Besides the naming discussion, I have left a few minor suggestion on the PR, 
which mostly looks good to me.

> Implement a guardrail for not having zero default ttl on tables with TWCS
> -------------------------------------------------------------------------
>
>                 Key: CASSANDRA-18042
>                 URL: https://issues.apache.org/jira/browse/CASSANDRA-18042
>             Project: Cassandra
>          Issue Type: Improvement
>          Components: Feature/Guardrails, Legacy/Core
>            Reporter: Stefan Miklosovic
>            Assignee: Stefan Miklosovic
>            Priority: Normal
>             Fix For: 4.x
>
>          Time Spent: 2h 20m
>  Remaining Estimate: 0h
>
> A user was surprised that his data have not started to expire after 90 days 
> on his TWCS, he noticed that default_time_to_live on the table was set to 0 
> (by accident from his side) and inserts were using TTL = 0 too.
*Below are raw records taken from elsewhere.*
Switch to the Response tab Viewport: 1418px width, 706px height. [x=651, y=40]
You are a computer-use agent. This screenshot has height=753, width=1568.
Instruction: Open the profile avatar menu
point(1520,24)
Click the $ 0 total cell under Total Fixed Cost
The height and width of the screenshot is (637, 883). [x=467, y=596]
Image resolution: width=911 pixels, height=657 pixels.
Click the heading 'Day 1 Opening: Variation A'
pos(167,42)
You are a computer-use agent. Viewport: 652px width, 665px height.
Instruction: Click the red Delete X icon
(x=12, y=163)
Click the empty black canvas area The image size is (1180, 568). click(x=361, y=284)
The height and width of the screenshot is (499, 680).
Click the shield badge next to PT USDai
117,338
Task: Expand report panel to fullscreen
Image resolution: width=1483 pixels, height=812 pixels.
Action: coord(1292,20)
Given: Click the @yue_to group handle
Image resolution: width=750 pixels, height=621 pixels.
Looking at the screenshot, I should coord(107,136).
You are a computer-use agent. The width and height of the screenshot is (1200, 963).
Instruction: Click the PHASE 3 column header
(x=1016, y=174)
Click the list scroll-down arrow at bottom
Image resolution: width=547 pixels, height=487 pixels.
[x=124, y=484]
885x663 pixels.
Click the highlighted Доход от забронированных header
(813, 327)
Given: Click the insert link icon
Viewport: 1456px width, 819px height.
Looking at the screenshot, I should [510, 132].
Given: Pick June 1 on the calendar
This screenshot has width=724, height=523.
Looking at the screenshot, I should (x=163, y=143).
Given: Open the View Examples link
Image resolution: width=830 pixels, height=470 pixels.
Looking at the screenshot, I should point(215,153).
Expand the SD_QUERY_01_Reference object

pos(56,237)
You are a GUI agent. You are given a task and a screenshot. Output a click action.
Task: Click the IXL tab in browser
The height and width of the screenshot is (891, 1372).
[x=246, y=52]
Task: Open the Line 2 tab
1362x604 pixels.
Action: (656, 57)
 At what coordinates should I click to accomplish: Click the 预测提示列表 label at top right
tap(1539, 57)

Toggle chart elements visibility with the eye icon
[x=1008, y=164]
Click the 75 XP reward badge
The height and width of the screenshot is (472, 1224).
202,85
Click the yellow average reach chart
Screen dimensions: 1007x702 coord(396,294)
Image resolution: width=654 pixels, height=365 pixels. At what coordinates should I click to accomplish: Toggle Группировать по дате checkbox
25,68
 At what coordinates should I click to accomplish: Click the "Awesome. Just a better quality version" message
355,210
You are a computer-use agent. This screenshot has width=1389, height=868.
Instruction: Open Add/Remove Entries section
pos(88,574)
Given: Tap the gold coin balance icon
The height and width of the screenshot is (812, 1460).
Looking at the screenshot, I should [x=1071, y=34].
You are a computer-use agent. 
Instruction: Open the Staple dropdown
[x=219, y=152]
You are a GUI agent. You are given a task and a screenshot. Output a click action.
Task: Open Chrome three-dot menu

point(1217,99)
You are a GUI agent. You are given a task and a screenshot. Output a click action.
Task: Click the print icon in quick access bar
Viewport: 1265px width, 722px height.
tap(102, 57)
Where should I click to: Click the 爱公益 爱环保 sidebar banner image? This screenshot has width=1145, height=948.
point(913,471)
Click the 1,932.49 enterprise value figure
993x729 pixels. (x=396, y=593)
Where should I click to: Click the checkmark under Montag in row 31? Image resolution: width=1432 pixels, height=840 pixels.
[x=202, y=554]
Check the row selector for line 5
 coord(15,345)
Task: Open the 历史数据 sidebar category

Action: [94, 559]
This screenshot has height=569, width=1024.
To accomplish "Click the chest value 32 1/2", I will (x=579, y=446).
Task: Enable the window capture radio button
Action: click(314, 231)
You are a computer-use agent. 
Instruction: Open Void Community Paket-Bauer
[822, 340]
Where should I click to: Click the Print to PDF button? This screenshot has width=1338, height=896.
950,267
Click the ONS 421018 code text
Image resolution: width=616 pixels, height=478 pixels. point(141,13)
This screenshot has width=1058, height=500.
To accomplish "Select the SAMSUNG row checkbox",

> It is questionable why it it possible to create a table with TWCS and enable 
> a user to specify default_time_to_live to be zero.
> On the other hand, I would argue that having default_time_to_live set to 0 on 
> TWCS does not necessarily mean that such combination is illegal. It is about 
> people just using that with advantage very often so tables are compacted away 
> nicely. However, that does not have to mean that they could not use it with 
> 0. But I yet have to see a use-case where TWCS was used and default ttl was 
> set to 0 on purpose. Merely looking into Cassandra codebase, there are only 
> cases when this parameter is not 0.
> There are three approaches:
> 1) just reject such statements (for CreateTable and AlterTable statements) 
> where default_time_to_live = 0
> 2) Implement a guardrail for 1) so it can be enabled / disabled on demand
> 3) Leave possibility to set default_time_to_live to 0 on a table but make a 
> guardrail for UpdateStatement so it might reject queries for tables with 
> default_time_to_live is zero and for which its TTL (on that update statement) 
> is set to 0 too.
> I would be careful about making the current configuration illegal because of 
> backward compatibility. For that reason 2) makes the most sense to me.
> Maybe implementing 3) would make sense as well. There might be a table which 
> has default ttl set to 0 as it expects a user to supply TTL every time. 
> However, as it is not currently enforced anywhere, a client might still 
> insert TTLs to be set to 0 even by accident.